===== Linhas armazenadas =====
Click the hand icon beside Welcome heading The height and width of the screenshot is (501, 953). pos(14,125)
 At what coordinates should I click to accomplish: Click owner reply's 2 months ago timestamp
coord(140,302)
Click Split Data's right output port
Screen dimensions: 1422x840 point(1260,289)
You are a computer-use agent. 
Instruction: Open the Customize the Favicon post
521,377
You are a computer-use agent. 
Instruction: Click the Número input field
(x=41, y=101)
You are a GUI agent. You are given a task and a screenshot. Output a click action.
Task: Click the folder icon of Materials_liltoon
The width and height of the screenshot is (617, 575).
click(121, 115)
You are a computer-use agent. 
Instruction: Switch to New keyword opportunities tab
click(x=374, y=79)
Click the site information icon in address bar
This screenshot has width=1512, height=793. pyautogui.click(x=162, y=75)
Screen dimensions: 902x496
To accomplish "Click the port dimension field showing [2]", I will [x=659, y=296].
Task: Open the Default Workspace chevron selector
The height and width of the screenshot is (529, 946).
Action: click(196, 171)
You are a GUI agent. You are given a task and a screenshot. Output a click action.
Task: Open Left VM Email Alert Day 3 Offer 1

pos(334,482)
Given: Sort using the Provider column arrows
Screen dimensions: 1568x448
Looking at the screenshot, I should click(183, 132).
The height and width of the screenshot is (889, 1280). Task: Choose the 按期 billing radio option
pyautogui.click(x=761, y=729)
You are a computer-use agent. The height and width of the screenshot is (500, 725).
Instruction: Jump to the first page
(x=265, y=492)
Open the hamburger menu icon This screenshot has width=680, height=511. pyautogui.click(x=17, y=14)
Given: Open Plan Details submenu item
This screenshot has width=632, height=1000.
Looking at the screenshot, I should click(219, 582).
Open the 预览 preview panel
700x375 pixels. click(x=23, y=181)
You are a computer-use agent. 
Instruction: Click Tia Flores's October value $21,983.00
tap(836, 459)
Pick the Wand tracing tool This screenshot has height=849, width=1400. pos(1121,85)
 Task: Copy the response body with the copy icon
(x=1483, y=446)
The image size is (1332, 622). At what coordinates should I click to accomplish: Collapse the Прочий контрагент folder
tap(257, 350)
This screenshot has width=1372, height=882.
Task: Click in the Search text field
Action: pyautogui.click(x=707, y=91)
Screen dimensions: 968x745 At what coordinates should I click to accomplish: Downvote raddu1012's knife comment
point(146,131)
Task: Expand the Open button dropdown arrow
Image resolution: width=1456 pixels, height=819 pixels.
=====
▶ Objetivo
Informe, copiando-as por inteiro, todas as linhas dos itens acima que contêm a palavra "coordinates". Considere a distinção entre maiúsculas e minúsculas.

▶ Exercício resolvido
 At what coordinates should I click to accomplish: Click owner reply's 2 months ago timestamp
The image size is (1332, 622). At what coordinates should I click to accomplish: Collapse the Прочий контрагент folder
Screen dimensions: 968x745 At what coordinates should I click to accomplish: Downvote raddu1012's knife comment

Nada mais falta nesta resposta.